* [TASK TO COMPLETE] After finding the line that includes "Screen dimensions: 1072x477" in the records below, transcribe it and each line after it through the last, exactly, and add nothing.

* [RECORDS TO USE]
· · · · · · ·

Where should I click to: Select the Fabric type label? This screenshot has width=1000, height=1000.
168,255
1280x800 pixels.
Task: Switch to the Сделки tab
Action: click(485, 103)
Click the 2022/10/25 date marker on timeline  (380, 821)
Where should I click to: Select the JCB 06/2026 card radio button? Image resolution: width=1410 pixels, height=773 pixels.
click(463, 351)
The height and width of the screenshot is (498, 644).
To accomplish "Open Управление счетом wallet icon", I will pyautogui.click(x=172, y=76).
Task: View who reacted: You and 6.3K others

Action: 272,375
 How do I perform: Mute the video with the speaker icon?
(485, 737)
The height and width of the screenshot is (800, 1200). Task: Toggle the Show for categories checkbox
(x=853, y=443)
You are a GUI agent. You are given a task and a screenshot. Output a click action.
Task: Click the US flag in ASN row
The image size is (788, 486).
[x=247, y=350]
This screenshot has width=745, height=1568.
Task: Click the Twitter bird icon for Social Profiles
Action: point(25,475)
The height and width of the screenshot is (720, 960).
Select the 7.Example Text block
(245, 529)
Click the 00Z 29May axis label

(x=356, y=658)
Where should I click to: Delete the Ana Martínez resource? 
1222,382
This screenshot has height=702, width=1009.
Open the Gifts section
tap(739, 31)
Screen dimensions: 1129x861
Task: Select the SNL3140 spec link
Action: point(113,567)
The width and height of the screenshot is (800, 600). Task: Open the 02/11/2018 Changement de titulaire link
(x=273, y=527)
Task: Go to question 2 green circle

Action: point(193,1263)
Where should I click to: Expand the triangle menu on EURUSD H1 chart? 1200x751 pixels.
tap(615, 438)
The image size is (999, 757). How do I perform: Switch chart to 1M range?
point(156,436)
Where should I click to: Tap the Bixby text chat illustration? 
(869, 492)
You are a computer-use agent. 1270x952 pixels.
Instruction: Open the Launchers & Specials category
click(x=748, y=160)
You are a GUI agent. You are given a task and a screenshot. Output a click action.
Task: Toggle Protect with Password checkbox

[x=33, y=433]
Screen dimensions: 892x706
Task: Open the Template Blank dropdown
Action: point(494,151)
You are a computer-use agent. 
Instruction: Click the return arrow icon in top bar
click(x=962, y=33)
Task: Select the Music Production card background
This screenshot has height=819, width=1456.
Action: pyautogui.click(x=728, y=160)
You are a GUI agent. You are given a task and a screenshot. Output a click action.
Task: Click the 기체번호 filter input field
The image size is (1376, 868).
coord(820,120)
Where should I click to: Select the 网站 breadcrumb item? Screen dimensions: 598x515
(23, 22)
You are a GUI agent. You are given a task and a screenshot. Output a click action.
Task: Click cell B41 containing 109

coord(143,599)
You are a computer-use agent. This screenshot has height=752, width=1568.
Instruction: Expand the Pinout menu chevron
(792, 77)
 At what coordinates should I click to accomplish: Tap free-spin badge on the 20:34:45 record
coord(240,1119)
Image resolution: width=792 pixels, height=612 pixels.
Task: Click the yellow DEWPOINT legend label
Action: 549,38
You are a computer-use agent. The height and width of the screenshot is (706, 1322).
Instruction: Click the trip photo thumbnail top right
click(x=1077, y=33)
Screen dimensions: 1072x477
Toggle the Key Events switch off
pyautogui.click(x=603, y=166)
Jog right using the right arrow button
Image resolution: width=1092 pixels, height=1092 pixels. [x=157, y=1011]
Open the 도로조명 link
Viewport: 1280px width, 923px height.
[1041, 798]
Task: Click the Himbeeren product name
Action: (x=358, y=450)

· · · · · · ·

* [TASK ANSWER]
Screen dimensions: 1072x477
Toggle the Key Events switch off
pyautogui.click(x=603, y=166)
Jog right using the right arrow button
Image resolution: width=1092 pixels, height=1092 pixels. [x=157, y=1011]
Open the 도로조명 link
Viewport: 1280px width, 923px height.
[1041, 798]
Task: Click the Himbeeren product name
Action: (x=358, y=450)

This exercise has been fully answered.